> **What the exercise asks**
Track down every line below that holds "computer" and copy it.

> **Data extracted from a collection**
* * *

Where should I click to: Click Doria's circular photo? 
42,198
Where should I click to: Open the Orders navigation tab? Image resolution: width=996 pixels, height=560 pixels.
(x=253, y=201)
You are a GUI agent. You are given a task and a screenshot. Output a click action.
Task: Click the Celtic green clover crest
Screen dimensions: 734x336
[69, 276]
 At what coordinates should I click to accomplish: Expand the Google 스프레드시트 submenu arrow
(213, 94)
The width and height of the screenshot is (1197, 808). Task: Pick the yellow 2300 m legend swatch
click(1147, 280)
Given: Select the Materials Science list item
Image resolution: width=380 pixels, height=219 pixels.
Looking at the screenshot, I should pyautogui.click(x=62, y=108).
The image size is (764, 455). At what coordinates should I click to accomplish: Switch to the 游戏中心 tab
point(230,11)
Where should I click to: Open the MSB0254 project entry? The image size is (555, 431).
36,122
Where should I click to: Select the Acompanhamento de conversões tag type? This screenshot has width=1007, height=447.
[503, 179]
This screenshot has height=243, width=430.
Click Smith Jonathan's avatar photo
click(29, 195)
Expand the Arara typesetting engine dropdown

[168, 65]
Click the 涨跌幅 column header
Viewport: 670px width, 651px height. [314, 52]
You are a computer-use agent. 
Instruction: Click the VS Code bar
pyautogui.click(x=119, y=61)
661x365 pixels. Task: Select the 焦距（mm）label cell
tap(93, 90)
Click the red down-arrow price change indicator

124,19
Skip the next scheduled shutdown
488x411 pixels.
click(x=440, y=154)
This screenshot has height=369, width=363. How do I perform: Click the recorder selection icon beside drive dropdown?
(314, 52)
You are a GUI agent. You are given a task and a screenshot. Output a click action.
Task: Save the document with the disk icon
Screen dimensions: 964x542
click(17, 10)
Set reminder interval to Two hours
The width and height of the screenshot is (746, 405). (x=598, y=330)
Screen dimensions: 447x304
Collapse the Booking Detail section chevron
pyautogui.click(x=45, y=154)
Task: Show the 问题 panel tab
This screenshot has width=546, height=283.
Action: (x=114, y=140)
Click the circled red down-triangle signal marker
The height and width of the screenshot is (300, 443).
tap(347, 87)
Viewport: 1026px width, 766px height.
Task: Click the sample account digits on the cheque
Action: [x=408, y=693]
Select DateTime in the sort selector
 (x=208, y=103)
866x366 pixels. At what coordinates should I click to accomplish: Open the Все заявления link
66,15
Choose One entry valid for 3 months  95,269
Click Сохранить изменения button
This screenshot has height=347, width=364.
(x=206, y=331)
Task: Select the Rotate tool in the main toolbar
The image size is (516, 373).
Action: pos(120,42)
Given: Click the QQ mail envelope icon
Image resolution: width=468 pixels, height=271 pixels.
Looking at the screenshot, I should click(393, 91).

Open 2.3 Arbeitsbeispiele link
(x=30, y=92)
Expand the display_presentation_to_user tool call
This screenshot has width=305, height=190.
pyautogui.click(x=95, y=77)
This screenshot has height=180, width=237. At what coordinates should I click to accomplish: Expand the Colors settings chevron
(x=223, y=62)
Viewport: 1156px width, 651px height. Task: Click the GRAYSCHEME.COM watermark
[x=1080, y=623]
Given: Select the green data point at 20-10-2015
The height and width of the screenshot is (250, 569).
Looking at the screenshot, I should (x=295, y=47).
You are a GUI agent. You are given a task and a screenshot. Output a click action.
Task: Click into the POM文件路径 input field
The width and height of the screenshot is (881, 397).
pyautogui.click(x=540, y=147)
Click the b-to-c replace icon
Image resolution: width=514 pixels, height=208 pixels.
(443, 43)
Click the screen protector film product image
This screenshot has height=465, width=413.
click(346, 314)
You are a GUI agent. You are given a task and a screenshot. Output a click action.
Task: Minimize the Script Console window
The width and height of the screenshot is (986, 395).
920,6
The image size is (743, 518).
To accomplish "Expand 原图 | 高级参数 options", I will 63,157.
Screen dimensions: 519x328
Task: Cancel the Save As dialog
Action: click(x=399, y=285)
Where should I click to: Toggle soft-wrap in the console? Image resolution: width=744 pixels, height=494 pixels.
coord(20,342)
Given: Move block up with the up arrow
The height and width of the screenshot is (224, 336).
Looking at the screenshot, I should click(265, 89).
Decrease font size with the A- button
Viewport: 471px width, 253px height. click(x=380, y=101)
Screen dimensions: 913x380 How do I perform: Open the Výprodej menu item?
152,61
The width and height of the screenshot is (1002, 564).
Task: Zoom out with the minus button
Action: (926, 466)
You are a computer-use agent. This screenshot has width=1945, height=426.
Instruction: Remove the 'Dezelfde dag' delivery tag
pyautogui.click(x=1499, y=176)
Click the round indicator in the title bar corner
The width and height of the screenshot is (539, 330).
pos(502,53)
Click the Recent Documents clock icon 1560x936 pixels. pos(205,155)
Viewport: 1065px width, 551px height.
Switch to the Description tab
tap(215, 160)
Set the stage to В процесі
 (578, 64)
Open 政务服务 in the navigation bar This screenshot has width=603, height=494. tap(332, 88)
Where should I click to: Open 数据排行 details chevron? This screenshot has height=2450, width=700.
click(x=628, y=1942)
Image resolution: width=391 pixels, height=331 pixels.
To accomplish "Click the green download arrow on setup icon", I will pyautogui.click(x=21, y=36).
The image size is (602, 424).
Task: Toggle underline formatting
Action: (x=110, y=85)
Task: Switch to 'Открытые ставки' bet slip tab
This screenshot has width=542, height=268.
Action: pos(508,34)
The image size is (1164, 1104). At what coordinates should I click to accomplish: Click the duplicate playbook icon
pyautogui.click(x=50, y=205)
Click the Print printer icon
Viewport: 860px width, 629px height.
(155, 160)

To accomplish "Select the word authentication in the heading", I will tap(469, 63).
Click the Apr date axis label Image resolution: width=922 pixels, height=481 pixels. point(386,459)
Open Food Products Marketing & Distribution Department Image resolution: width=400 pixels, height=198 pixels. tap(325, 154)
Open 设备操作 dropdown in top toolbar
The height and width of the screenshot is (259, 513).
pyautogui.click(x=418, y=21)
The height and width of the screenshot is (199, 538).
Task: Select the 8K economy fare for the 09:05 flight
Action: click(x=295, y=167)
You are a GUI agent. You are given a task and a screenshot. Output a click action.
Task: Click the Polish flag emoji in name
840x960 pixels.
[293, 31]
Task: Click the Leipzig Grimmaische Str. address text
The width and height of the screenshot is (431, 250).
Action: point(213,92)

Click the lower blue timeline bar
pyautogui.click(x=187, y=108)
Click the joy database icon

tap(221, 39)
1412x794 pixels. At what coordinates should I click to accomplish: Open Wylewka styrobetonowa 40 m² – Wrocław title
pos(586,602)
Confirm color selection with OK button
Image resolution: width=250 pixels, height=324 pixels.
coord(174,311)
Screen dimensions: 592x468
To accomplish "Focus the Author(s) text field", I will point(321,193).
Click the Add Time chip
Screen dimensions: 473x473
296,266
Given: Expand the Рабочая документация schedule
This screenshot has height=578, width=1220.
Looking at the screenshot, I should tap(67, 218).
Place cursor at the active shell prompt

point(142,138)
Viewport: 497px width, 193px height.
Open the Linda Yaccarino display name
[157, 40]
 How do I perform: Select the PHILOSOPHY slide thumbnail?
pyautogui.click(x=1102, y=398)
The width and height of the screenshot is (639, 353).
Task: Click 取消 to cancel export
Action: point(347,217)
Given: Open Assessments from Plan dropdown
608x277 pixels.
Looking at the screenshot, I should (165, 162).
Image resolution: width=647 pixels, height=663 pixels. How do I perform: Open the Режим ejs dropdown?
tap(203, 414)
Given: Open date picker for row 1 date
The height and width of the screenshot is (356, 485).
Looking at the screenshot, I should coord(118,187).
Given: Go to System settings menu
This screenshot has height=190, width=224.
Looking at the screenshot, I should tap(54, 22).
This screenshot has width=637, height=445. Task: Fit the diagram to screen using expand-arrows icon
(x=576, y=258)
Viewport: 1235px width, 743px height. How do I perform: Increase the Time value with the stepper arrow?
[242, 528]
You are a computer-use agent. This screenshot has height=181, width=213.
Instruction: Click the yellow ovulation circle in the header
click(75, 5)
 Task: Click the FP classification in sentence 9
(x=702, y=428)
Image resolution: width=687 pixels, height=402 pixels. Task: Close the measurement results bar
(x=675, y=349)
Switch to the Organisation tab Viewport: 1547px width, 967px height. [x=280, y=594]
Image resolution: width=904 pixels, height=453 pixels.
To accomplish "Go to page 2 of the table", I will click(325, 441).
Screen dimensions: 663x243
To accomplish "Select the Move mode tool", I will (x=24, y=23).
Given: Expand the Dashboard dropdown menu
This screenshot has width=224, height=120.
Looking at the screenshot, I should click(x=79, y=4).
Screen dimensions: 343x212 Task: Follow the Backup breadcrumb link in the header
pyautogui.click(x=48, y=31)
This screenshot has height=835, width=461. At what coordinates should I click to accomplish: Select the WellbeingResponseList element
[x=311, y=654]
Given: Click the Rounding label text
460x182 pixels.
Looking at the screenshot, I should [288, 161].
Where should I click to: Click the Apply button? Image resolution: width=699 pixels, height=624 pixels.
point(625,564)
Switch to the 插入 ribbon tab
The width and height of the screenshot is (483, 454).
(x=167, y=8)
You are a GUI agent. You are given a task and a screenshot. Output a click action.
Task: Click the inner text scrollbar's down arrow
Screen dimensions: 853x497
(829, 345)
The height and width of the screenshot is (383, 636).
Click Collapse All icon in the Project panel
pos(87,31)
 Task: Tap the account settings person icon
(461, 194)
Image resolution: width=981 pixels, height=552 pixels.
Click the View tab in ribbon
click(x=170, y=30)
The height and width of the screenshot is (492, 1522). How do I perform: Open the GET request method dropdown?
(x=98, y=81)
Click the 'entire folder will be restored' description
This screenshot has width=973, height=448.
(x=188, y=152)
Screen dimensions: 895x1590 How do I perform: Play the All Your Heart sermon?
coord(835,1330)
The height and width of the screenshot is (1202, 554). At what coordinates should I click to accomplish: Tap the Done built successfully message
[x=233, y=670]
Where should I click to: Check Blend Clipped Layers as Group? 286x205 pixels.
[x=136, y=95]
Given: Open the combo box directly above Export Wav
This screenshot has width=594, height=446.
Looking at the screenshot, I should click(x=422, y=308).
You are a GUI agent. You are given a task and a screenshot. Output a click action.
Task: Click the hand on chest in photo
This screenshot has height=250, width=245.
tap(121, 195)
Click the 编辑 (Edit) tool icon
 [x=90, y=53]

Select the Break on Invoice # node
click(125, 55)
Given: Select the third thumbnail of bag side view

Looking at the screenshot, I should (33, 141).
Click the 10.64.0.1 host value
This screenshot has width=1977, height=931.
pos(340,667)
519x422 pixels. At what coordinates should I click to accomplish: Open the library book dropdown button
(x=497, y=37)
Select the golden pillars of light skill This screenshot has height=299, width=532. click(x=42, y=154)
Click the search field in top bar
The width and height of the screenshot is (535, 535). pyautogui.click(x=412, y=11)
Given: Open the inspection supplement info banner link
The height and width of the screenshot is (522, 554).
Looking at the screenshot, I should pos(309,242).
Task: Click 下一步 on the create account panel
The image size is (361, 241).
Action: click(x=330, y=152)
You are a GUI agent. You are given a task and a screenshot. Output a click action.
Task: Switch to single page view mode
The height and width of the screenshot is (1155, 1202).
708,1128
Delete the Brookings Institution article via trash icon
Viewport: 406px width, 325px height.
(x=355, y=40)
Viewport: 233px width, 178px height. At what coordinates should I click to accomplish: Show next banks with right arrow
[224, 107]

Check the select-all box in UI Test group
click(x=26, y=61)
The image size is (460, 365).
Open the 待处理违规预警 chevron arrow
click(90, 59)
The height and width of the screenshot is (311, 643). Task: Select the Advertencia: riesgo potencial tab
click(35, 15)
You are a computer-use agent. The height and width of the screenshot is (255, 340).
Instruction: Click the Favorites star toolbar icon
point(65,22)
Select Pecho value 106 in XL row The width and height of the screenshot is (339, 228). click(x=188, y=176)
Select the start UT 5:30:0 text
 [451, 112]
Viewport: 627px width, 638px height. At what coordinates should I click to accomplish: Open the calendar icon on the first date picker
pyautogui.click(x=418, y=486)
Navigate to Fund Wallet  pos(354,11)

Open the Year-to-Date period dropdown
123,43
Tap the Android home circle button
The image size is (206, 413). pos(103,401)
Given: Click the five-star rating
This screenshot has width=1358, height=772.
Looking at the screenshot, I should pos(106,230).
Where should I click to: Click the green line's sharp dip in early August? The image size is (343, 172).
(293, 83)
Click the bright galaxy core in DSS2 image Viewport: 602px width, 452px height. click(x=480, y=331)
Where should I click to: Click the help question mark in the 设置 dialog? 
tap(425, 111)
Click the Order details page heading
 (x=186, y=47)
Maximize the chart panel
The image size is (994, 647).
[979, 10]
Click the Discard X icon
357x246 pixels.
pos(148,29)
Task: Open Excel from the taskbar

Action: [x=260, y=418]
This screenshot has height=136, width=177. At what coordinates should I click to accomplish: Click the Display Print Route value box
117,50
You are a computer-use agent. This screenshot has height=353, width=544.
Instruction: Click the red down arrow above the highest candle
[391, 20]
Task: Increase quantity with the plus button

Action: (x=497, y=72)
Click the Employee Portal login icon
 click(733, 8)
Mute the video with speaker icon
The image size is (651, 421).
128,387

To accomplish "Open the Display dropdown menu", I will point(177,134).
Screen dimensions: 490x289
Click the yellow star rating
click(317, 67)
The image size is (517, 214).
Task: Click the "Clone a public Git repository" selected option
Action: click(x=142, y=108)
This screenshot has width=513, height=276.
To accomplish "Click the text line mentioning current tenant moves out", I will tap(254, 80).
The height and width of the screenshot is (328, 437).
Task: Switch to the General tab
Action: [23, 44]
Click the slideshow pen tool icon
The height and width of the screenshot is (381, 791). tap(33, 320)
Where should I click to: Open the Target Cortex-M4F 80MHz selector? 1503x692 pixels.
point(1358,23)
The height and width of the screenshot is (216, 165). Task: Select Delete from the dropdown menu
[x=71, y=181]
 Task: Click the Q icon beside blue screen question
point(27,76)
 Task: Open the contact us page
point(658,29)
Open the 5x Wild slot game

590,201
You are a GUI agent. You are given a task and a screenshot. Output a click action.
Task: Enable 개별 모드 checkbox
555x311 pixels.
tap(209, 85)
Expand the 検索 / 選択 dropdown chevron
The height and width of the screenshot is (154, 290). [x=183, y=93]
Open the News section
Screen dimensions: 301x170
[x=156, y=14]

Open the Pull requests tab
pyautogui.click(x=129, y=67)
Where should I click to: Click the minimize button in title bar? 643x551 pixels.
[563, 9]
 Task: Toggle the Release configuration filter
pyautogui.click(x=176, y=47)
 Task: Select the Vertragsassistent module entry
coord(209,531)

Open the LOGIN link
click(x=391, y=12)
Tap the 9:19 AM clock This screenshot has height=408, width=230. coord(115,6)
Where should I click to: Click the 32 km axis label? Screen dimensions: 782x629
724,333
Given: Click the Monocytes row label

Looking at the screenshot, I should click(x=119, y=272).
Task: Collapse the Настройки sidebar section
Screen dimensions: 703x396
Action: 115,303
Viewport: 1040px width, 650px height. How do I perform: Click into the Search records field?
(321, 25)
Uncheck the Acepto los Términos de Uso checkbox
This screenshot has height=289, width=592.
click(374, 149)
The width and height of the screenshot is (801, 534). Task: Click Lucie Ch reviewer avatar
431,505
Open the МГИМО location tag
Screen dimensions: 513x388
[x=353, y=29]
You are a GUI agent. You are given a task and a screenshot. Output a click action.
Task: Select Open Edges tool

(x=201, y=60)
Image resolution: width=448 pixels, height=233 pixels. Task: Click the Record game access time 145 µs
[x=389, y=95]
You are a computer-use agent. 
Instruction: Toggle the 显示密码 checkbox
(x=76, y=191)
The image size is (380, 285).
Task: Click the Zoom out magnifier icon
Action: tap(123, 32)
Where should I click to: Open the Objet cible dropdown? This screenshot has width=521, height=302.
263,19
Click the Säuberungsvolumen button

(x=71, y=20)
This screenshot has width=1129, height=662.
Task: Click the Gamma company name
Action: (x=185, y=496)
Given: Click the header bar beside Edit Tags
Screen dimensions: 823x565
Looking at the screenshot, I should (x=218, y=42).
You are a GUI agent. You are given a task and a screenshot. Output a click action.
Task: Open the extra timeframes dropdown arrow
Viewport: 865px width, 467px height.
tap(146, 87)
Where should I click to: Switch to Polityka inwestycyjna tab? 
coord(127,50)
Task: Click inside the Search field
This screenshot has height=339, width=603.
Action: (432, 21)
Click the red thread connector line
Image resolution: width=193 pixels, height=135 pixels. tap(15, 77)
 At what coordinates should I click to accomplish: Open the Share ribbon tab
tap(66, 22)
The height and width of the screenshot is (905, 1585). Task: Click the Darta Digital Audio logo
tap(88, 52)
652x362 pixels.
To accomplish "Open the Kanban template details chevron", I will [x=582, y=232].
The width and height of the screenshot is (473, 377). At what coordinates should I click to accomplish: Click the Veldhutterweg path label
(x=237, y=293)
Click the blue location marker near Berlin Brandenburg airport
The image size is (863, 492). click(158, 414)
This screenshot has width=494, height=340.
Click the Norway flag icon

* * *

> **Result**
You are a computer-use agent. 
You are a computer-use agent. This screenshot has width=1945, height=426.
You are a computer-use agent. This screenshot has height=181, width=213.
You are a computer-use agent. The height and width of the screenshot is (255, 340).
You are a computer-use agent. This screenshot has height=353, width=544.
You are a computer-use agent. 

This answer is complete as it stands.